/spark-streaming-jdbc-source

Primary LanguageScalaApache License 2.0Apache-2.0

Spark structured streaming JDBC source

  • Overview:

A library for querying JDBC data with Apache Spark Structured Streaming, for Spark SQL and DataFrames.

  • Build from Source

In the build.sbt file specify the desired version of spark(2.3 and older)

sbt "set test in assembly := {}" clean assembly

  • Quick Example

import org.apache.spark.sql.functions._
import org.apache.spark.sql.SparkSession

val spark = SparkSession
  .builder
  .appName("StructuredJDBC")
  .getOrCreate()
  
import spark.implicits._

val jdbcOptions = Map(
    "user" -> "user",
    "password" -> "password",
    "database" -> "db name",
    "driver" -> "org.h2.Driver",
    "url" -> "jdbc:h2:mem:myDb;DB_CLOSE_DELAY=-1;DATABASE_TO_UPPER=false"
  )

// Create DataFrame representing the stream of input lines from jdbc
val stream = spark.readStream
      .format("jdbc-streaming")
      .options(jdbcOptions + ("dbtable" -> "source") + ("offsetColumn" -> "offsetColumn"))
      .load

// Start running the query that prints 'select result' to the console
val query = stream.writeStream
  .outputMode("append")
  .format("console")
  .start()

query.awaitTermination()

  • Features

All JDBC connection parameters are set as in non-streaming reading (https://spark.apache.org/docs/latest/sql-data-sources-jdbc.html), except for the following:

offsetColumn : Required field, name of the column by which changes will be tracked.

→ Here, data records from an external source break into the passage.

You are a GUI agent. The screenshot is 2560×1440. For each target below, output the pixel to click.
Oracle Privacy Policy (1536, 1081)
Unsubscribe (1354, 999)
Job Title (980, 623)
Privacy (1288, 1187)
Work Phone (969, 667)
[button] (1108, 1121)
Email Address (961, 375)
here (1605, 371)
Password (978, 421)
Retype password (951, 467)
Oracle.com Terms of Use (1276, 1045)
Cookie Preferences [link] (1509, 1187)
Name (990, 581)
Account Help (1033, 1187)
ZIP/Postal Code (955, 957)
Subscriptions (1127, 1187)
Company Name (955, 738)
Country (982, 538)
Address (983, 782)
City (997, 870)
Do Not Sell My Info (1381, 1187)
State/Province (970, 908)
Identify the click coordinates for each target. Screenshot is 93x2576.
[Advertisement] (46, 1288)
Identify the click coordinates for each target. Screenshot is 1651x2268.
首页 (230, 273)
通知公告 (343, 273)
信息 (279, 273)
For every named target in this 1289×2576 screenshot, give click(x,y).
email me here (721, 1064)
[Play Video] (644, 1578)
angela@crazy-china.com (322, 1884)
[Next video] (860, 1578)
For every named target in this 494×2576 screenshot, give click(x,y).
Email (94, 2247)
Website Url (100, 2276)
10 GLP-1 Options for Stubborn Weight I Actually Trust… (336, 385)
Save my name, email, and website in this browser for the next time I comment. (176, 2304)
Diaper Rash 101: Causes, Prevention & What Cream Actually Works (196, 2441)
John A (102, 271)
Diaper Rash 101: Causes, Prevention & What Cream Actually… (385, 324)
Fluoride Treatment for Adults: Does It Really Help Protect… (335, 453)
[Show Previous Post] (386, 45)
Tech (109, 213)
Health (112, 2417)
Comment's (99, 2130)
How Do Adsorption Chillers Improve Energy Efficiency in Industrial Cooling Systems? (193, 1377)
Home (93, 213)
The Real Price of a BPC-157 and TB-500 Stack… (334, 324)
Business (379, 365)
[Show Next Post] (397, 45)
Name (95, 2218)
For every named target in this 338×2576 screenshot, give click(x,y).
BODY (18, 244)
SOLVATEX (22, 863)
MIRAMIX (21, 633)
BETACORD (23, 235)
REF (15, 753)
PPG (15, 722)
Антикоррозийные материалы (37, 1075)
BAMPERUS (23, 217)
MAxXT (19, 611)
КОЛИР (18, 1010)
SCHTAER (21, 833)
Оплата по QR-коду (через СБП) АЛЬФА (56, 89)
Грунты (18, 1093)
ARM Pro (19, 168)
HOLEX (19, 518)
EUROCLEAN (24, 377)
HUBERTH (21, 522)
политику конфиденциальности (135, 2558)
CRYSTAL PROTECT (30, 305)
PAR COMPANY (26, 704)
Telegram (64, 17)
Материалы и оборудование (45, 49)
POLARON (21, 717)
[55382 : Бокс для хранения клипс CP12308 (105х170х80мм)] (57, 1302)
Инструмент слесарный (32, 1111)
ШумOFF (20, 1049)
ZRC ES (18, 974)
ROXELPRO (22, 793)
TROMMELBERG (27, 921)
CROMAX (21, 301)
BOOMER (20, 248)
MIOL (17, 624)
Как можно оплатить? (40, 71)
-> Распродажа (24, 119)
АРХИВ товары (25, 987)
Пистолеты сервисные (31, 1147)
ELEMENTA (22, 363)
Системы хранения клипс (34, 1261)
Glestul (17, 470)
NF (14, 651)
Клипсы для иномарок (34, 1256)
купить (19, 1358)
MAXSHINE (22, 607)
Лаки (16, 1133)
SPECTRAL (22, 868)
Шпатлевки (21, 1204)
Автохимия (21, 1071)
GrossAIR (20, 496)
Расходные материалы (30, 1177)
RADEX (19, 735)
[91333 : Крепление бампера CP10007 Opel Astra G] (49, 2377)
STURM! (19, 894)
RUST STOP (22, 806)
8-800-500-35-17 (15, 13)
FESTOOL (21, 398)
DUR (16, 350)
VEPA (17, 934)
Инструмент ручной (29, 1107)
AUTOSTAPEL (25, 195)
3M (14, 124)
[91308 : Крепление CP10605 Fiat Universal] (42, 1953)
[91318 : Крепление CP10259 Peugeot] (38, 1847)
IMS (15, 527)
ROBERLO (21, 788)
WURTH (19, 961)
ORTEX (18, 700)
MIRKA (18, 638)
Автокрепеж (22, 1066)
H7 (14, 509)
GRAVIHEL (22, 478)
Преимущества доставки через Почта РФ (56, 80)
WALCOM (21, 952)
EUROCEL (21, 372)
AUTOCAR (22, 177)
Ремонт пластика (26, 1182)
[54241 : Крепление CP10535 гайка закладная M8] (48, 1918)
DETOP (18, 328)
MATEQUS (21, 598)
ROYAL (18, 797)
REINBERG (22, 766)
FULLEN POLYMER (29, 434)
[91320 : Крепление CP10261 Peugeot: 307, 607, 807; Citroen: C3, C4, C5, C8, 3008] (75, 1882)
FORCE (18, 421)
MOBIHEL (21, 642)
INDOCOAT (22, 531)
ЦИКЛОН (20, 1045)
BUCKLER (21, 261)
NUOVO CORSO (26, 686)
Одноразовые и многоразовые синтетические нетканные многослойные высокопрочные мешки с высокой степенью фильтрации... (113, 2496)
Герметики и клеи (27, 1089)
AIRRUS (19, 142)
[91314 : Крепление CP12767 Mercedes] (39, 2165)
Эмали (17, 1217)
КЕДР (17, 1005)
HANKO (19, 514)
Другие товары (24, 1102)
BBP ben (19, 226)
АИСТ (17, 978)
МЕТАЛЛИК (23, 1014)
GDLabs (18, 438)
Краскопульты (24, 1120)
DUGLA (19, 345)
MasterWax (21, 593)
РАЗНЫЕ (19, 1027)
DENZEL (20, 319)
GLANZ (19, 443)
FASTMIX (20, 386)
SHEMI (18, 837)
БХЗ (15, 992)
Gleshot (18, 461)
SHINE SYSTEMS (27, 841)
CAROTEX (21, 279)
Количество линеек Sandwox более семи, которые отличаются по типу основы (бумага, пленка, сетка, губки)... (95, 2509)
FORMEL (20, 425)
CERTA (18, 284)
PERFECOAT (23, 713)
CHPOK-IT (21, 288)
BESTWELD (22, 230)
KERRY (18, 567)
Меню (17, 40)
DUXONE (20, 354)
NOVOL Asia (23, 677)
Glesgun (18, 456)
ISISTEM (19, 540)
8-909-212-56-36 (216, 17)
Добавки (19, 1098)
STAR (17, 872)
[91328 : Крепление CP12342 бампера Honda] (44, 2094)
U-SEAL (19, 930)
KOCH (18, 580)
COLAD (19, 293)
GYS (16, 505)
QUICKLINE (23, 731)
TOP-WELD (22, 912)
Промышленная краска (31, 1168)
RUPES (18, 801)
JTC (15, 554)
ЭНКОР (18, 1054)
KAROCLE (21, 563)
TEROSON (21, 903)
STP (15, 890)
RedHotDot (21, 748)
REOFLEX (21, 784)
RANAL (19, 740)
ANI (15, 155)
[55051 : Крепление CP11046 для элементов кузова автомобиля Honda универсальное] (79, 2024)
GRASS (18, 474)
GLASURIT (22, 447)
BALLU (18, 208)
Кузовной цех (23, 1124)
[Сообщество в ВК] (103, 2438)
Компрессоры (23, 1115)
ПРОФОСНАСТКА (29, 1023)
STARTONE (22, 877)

startingoffset : The start point when a query is started, either "earliest" (default value) which is from the min offsetColumn value, "latest" which is just from the max offsetColumn value, or a string specifying a starting offset:

  • Numeric "0" or "1.4"
  • TimestampType "2019-01-30 00:10:00"
  • DataType "2019-03-20""

ToDo:

  • Validate input options.
  • make 'maxoffsetspertrigger' property.